Emoticons in Twitter Sentiment Analysis in r
Solution 1
This should get rid of the emoticons, using iconv
as suggested by ndoogan.
Some reproducible data:
require(twitteR)
# note that I had to register my twitter credentials first
# here's the method: http://stackoverflow.com/q/9916283/1036500
s <- searchTwitter('#emoticons', cainfo="cacert.pem")
# convert to data frame
df <- do.call("rbind", lapply(s, as.data.frame))
# inspect, yes there are some odd characters in row five
head(df)
text
1 ROFLOL: echte #emoticons [humor] http://t.co/0d6fA7RJsY via @tweetsmania ;-)
2 “@teeLARGE: when tmobile get the iphone in 2 wks im killin everybody w/ emoticons & \nall the other stuff i cant see on android!" \n#Emoticons
3 E poi ricevi dei messaggi del genere da tua mamma xD #crazymum #iloveyou #emoticons #aiutooo #bestlike http://t.co/Yee1LB9ZQa
4 #emoticons I want to change my name to an #emoticon. Is it too soon? #prince http://t.co/AgmR5Lnhrk
5 I use emoticons too much. #addicted #admittingit #emoticons <ed><U+00A0><U+00BD><ed><U+00B8><U+00AC><ed><U+00A0><U+00BD><ed><U+00B8><U+0081> haha
6 What you text What I see #Emoticons http://t.co/BKowBSLJ0s
Here's the key line that will remove the emoticons:
# Clean text to remove odd characters
df$text <- sapply(df$text,function(row) iconv(row, "latin1", "ASCII", sub=""))
Now inspect again, to see if the odd characters are gone (see row 5)

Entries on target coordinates
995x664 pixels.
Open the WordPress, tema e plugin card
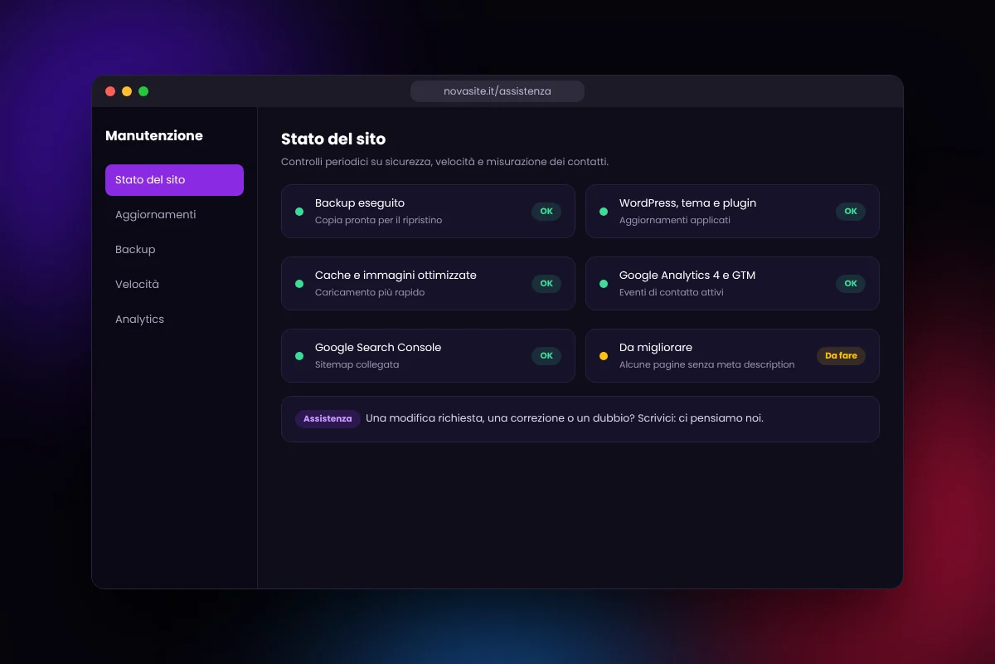tap(732, 212)
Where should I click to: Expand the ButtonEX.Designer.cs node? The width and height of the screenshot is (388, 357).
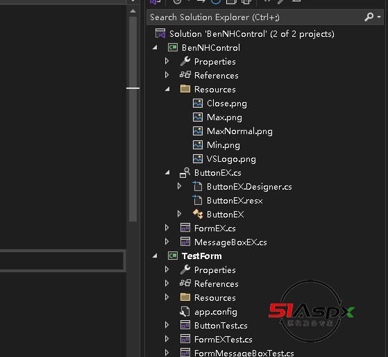179,186
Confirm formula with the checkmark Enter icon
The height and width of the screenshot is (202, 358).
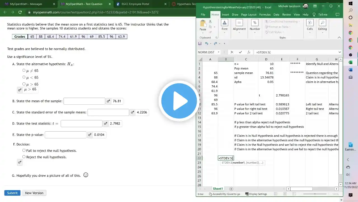click(x=240, y=52)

Problems to work on:
#1 In the text on removing emoticons from tweets in R, list every hashtag in the tweet that begins "I use emoticons too much."
#2 Extend the text on removing emoticons from tweets in R, picking up right after its final sentence.

Exercise responses:
#1 #addicted, #admittingit, #emoticons

#2
head(df)
text
1 ROFLOL: echte #emoticons [humor] http://t.co/0d6fA7RJsY via @tweetsmania ;-)
2 @teeLARGE: when tmobile get the iphone in 2 wks im killin everybody w/ emoticons & \nall the other stuff i cant see on android!" \n#Emoticons
3 E poi ricevi dei messaggi del genere da tua mamma xD #crazymum #iloveyou #emoticons #aiutooo #bestlike http://t.co/Yee1LB9ZQa
4 #emoticons I want to change my name to an #emoticon. Is it too soon? #prince http://t.co/AgmR5Lnhrk
5 I use emoticons too much. #addicted #admittingit #emoticons haha
6 What you text What I see #Emoticons http://t.co/BKowBSLJ0s
Solution 2
I recommend the function:
ji_replace_all <- function (string, replacement)
From the package:
install_github (" hadley / emo ")
.
I needed to remove the emojis from tweets that were in the Spanish language. Tried several options, but some messed up the text for me. However this is a marvel that works perfectly:
library(emo)
text="#VIDEO 😢💔🙏🏻,Alguien sabe si en Afganistán hay cigarro?"
ji_replace_all(text,"")
Result:
"#VIDEO ,Alguien sabe si en Afganistán hay cigarro?"
Solution 3
You can use regular expression to detect non-alphabet characters and remove them. Sample code:
rmNonAlphabet <- function(str) {
words <- unlist(strsplit(str, " "))
in.alphabet <- grep(words, pattern = "[a-z|0-9]", ignore.case = T)
nice.str <- paste(words[in.alphabet], collapse = " ")
nice.str
}
Rhodo
Updated on June 22, 2022Comments
-
Rhodo almost 2 years
How do I handle/get rid of emoticons so that I can sort tweets for sentiment analysis?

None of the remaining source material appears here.